EDIT: forgot the case, get any :p
 
Well the way I figure,

£120 for windows 7,
£40 for a psu,
£50 for a case
£10 Keyboard
£10 Mouse

so that leaves me about £140 for CPU, mobo, ram, dvd drives along with as stated a "blue screen" warranty if needed. I figure Id get a similar spec but with the added peace of mind with the warranty.....

All you will ever get from 1st year hardware support warranty is a reminder to update drivers, reminder that its worth trying Windows system restore. And then they will ask you to put in the factory settings disk.

Beyond that, yes it is their job to decide which physical part is faulty and replace it. But you get next to _NO_ software support. If you feel you cant diagnose which piece of hardware is faulty, fine. OEM machines are actually good for this. But you will never move on from them.
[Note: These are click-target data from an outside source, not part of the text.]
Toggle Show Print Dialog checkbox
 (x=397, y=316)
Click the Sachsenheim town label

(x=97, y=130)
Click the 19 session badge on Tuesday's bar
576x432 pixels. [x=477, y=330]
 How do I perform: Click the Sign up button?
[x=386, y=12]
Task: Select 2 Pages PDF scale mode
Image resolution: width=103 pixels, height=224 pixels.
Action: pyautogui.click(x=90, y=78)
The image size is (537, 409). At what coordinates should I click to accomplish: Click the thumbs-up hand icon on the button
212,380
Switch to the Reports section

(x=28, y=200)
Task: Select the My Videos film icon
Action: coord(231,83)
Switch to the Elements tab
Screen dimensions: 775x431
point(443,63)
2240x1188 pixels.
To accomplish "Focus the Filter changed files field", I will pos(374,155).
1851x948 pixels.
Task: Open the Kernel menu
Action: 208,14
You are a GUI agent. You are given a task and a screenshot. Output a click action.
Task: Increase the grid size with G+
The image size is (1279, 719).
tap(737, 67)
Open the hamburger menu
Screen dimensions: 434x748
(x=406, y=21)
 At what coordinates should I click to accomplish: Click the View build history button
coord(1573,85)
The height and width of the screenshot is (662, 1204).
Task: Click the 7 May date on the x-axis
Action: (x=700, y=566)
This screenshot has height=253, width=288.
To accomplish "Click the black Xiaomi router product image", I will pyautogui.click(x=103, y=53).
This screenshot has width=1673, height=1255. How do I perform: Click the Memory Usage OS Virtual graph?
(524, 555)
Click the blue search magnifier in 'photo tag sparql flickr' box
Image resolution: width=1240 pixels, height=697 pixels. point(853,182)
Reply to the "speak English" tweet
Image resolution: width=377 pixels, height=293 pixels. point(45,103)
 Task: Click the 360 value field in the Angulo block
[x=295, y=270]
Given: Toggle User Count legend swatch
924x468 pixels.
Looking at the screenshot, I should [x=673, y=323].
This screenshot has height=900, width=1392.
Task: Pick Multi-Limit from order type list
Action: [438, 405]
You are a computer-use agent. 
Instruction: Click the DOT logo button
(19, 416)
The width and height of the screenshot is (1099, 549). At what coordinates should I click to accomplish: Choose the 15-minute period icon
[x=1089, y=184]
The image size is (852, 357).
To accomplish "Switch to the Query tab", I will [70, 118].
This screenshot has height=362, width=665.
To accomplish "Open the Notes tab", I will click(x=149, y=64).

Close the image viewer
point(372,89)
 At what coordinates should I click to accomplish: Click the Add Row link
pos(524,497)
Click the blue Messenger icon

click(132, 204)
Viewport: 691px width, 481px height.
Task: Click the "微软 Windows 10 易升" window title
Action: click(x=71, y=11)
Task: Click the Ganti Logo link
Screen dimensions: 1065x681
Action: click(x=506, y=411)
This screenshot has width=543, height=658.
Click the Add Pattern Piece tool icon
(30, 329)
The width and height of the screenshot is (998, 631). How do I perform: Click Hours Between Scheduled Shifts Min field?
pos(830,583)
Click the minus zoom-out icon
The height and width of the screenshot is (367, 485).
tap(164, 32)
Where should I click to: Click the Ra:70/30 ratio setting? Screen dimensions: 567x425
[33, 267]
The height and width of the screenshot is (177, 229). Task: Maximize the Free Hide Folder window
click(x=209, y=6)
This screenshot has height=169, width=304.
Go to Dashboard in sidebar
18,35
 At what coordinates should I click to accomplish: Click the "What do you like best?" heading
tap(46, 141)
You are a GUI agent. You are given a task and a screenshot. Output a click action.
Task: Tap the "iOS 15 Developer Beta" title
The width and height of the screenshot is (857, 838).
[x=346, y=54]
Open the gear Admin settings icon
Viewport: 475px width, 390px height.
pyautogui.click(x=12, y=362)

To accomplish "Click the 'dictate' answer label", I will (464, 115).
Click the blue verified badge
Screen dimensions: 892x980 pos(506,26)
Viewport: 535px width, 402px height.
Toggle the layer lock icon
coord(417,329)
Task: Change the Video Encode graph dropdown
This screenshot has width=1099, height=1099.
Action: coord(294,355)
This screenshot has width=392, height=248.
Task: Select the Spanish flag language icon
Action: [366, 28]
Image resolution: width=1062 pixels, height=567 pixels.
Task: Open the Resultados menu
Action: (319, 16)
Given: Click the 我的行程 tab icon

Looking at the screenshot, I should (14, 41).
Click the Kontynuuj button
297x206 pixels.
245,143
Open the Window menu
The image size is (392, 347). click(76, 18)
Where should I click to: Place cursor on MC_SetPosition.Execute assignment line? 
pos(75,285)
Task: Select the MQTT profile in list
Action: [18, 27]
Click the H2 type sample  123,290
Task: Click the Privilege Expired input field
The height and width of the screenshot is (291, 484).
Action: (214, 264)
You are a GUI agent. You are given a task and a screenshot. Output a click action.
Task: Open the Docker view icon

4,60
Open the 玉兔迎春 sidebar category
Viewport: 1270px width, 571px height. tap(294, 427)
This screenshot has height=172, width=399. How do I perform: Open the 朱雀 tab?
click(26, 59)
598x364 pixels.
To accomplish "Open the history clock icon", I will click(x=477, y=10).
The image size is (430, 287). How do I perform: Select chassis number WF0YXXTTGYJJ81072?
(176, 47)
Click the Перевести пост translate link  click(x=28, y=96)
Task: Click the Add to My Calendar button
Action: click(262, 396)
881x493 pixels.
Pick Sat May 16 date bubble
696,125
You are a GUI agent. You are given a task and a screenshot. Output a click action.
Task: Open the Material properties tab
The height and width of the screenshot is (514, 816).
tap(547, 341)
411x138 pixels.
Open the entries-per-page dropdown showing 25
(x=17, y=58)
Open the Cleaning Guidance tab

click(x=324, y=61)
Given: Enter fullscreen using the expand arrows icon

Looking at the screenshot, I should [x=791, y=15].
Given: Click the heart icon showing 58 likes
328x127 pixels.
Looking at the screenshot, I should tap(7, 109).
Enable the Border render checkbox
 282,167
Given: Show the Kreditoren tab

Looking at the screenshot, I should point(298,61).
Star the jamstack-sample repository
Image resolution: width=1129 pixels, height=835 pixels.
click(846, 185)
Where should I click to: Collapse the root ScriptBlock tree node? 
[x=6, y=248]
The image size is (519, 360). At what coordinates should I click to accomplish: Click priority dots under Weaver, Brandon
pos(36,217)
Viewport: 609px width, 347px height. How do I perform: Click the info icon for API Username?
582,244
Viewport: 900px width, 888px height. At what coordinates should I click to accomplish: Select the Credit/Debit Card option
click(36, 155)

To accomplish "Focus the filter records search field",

It is a risk if you have no existing spare parts of your own and/or friend willing to test parts. Full retail license as you say costs quite a bit. Slight risk on the bay of ees getting conned, but not much, and full retail sealed box will be about £80. I recommend buying a second hand machine that comes with an OS to get you going.

Anyway. That machine you linked too is not ideal. Only has a 300W power supply. Probably not the greatest one either. Rather limits you to the £75-80 class of cards like the 5750.
 
Here's what I think, OP.

The rig you initially suggested in your op had a 300w psu of unknown quality (12v amps???) no matter who made the total rig.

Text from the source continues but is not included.